Beppe Grillo però sembra pensarla diversamente. E oggi, nel suo blog, non solo condanna senza mezzi termini l’abitudine dei due eletti a 5 stelle in Regione, ma allarga il discorso proponendo una diversa gestione dei soldi pubblici. In particolare, di quelli che rimangono dopo la “autoriduzione” dello stipendio: “Il Movimento ha rifiutato ogni contributo elettorale. Proporrò a tutte le prossime liste regionali, prima di presentarsi, di impegnarsi a restituire alla Regione, o a un istituto di pubblico interesse regionale, la differenza tra lo stipendio percepito e quello regionale”.

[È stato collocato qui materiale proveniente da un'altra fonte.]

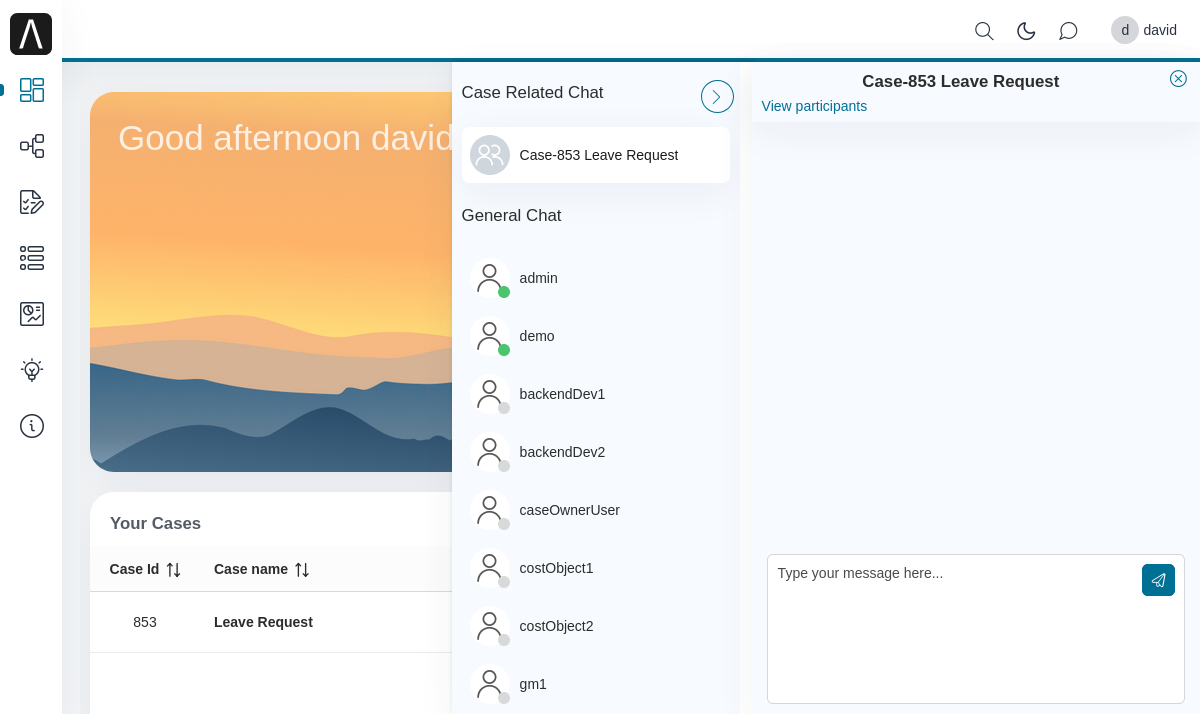Image resolution: width=1200 pixels, height=714 pixels.
Task: Click the lightbulb ideas sidebar icon
Action: coord(32,370)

Una bocciatura, quella che arriva dal blogger genovese, sulla quale, per ora, nessuno dei consiglieri a 5 stelle coinvolti preferisce esprimersi. Ma che rischia di allargare la distanza tra l’ispiratore del Movimento e gli eletti, in particolare in Emilia Romagna, e alimentare la tensione interna. Non è la prima volta, infatti, che Grillo condanna le attività istituzionali dei 5 stelle. A gennaio scoppiò il “caso Defranceschi”, consigliere regionale scomunicato per aver espresso solidarietà ai lavoratori del quotidiano l’Unità in crisi. E tempo qualche settimana, Beppe Grillo definì lo Ius Soli, il diritto di cittadinanza agli stranieri nati in Italia, “senza senso”, spingendo un consigliere di quartiere di origine romena, Antonina Dejeu, a dimettersi.

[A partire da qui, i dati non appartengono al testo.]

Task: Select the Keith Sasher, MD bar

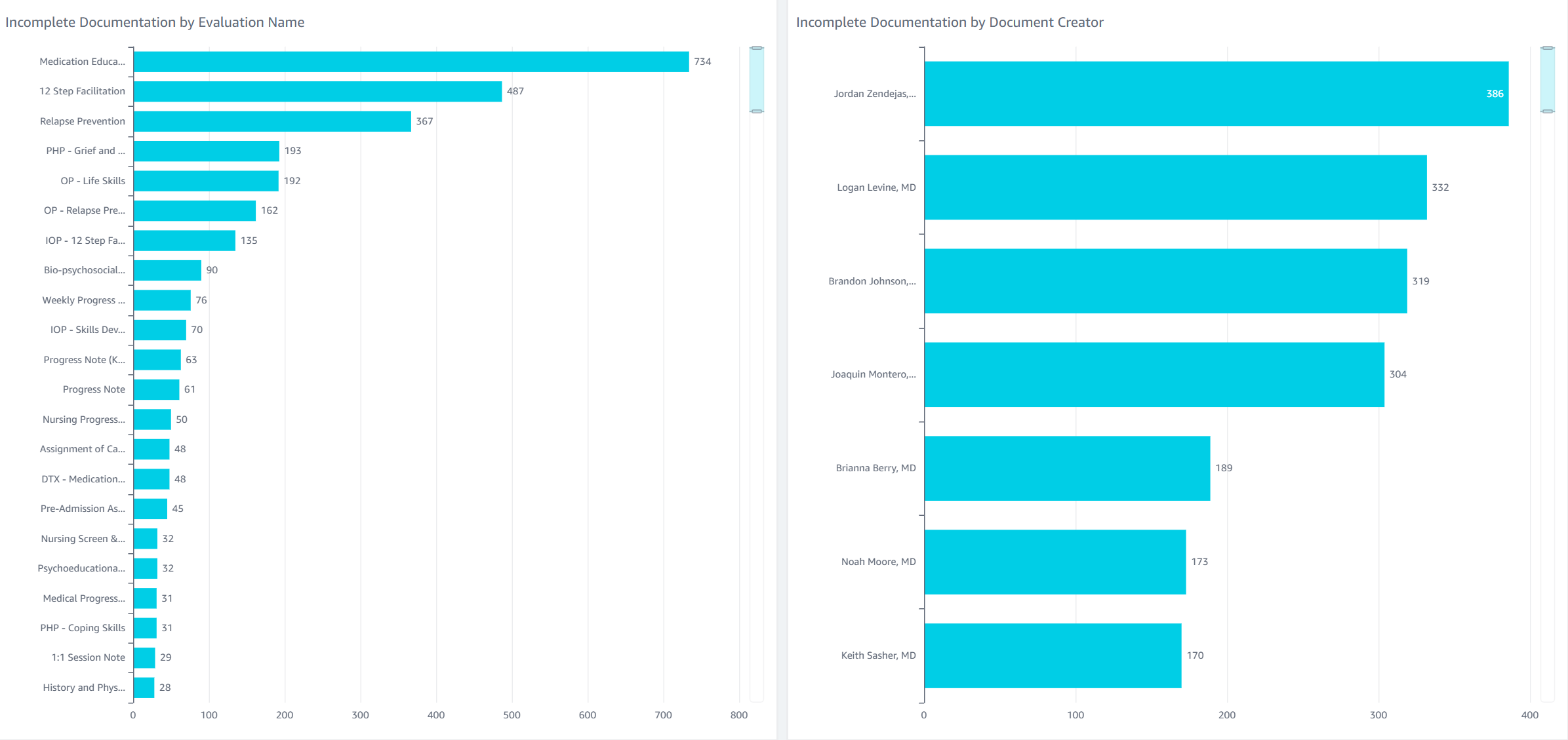Action: click(1053, 655)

C’è da dire, però, che se da una parte Grillo richiama all’ordine i suoi, dall’altra li difende, attaccando la stampa. In un altro post, infatti, denuncia una sorta di campagna mediatica contro il suo ‘non partito’. Con toni aspri. “Da mesi, con un ritmo sfiancante, i quotidiani, e le testate on line che vivono di notizie ‘copia e incolla’ e rimbalzano le falsità, insultano, diffamano, spargono menzogne, inventano fatti, creano dissidi inesistenti, diffondono odio su di me e sul Movimento 5 Stelle”. E poi, riferendosi agli interventi dell’espulso Valentino Tavolazzi, aggiunge: “Danno spazio a personaggi che non intervisterebbe neppure un giornalino scolastico, scavano nel passato e osservano con una gigantesca lente di ingrandimento il presente dei consiglieri 5 Stelle per trovare il più piccolo indizio per dimostrare che il Movimento è uguale agli altri, peggio degli altri e, se messo alla prova, ruberebbe più di qualunque partito. Nulla gli è perdonato, soprattutto l’onestà”.